Best practices for using security access profiles

Use security access profiles to define tenant‑level security configuration overrides that are associated with individual users or security roles. These profiles provide a centralized and consistent way to enforce stricter access controls for specific user populations without affecting the entire tenant configuration.

Security access profiles can be used to override default settings related to:

  • Idle session timeout
  • Login IP ranges
  • Login hours

By design, all of these controls are optional. If a setting isn't defined in a profile, the default behavior of the tenant remains in effect.

If a security access profile doesn't specify overrides:

  • Idle session timeout: Default value for a tenant applies (configured in the session configuration UI).
  • Login IP ranges: Access is allowed from any IP address.
  • Login hours: Access is allowed at all times.

These conditions ensure that security access profiles are additive and non‑disruptive unless explicitly configured.

When to use security access profiles

Security access profiles are best used when stricter security controls are required for these specific users or roles:

  • Administrators with access to sensitive tenant configurations
  • Users handling personally identifiable information (PII) or regulated data
  • Users in shared or public workspaces
  • Users accessing the system from controlled corporate networks
  • Support or service users with elevated privileges

You can apply restrictive controls only where necessary, instead of applying them tenant‑wide.

Idle session time-out

An idle session time-out defines the maximum period of inactivity before a user’s session is automatically terminated and the user is logged out. This helps reduce the risk of unauthorized access.

With security access profiles, the maximum period of inactivity can override the tenant default idle session time-out defined in the UI of the session configuration.

You can set the idle session timeout as low as 5 minutes, making it suitable for high‑risk scenarios.

Best practices

  • Configure short idle session time-outs for:
    • Users working in shared or public environments
    • Administrators and users with access to PII
  • Don't use very low time-out values for general business users unless operationally justified. It can affect productivity.

Login IP range restrictions

The login IP range configuration restricts user access to specific IP addresses or IP ranges. This control is commonly used to ensure access only from these sources:

  • Corporate networks
  • VPNs
  • Trusted partner networks

By default, Infor doesn't restrict login IP addresses. If no IP ranges are defined in a security access profile, users may log in from any IP address.

Best practices

  • Define login IP ranges for:
    • Administrative accounts
    • Service or integration users
    • Roles with elevated permissions
  • To reduce maintenance overhead, use IP ranges rather than single IP addresses where it is possible.
  • To prevent accidental lockouts, validate IP ranges carefully before enabling restrictions.

Login hours

Login hours define when users can authenticate to the system. Access attempts outside the configured time window are denied.

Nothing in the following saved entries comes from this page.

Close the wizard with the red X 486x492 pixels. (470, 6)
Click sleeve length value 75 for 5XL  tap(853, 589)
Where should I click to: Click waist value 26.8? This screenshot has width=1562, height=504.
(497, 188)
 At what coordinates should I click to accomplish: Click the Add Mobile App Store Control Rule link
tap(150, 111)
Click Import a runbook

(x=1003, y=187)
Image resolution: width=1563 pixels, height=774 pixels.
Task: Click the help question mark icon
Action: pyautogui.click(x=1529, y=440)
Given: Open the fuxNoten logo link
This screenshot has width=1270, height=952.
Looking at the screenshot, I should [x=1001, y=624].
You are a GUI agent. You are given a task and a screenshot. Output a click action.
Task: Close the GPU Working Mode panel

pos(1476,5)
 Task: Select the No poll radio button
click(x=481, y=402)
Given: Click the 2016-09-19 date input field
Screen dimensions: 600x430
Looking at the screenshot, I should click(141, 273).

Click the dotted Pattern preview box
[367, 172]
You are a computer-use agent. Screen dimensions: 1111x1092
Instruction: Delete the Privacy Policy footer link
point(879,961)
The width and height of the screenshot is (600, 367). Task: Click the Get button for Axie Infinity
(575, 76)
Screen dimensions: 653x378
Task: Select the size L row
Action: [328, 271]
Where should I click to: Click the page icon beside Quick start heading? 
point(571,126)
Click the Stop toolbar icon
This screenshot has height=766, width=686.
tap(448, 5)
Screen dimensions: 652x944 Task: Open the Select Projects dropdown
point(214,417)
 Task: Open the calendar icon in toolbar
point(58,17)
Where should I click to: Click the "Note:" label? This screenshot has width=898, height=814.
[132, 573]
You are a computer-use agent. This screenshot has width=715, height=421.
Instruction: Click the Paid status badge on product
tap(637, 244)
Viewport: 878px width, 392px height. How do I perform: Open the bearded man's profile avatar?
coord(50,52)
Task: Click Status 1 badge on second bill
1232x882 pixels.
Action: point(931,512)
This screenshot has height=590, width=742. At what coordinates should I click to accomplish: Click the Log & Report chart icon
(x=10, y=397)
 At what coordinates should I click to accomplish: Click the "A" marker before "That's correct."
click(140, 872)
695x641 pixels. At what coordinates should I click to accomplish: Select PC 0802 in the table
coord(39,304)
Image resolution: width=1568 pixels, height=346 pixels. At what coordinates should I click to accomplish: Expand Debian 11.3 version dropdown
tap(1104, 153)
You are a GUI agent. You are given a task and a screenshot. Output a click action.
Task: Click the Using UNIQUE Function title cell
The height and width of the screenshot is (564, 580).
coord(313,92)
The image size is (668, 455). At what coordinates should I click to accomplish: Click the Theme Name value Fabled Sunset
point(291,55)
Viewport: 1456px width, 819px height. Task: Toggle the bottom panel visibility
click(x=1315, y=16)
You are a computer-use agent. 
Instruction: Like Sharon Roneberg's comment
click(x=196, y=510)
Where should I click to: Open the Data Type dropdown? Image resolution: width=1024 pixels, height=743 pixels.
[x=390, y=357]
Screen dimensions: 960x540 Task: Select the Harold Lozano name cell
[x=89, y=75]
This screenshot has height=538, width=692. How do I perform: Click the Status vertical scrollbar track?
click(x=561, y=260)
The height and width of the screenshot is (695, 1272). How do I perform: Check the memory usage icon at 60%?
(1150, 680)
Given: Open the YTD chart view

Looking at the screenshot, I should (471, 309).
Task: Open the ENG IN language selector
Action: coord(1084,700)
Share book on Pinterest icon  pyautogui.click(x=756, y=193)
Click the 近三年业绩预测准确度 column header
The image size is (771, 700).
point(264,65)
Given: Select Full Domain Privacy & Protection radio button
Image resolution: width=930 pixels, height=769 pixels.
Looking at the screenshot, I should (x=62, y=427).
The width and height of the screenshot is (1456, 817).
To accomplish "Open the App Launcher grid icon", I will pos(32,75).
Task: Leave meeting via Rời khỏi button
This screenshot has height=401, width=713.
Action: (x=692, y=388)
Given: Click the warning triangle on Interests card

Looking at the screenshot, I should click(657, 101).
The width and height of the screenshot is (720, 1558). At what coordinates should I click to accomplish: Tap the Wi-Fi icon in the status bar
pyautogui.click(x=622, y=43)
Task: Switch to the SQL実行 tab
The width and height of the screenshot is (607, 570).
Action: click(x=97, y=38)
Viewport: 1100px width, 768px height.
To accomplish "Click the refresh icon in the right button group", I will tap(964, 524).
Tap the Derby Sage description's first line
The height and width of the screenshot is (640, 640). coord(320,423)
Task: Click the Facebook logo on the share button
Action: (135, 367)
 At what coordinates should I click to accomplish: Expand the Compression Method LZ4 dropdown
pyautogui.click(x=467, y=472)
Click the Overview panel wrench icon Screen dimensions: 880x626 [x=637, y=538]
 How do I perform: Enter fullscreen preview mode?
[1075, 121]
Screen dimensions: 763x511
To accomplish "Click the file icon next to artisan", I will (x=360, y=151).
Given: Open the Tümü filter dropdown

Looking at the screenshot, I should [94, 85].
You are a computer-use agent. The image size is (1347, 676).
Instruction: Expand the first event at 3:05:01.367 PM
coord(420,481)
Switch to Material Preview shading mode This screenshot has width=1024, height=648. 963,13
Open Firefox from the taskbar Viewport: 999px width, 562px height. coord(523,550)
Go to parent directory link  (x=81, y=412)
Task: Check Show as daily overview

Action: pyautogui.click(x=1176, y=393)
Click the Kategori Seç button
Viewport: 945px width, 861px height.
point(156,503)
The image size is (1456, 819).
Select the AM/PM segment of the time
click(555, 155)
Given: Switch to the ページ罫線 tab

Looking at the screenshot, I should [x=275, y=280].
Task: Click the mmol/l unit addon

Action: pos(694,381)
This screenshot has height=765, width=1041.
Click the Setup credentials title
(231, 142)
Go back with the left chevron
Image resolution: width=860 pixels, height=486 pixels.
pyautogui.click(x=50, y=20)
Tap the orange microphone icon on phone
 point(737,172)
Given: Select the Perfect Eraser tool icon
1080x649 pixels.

Login hours are useful for limiting system access:

  • Outside business hours
  • During defined maintenance or support windows
  • For time‑bound operational roles

By default, Infor doesn't restrict login hours, and users may log in at any time unless explicitly configured in a profile.

Best practices

  • Apply login hours to:
    • Temporary users or contractors
    • Operational roles with defined shifts
    • High‑risk accounts
  • Ensure login hours consider time zones and operational coverage.

Assignment and precedence

Security access profiles can be assigned at the user level and the security role level.

If a user receives a security access profile, both directly and through a security role, the user‑level profile takes precedence. This ensures that individual security exceptions can be applied without modifying role‑based expectations.

When profile assignments are updated, users must sign out and sign back in for new session‑related settings to take effect.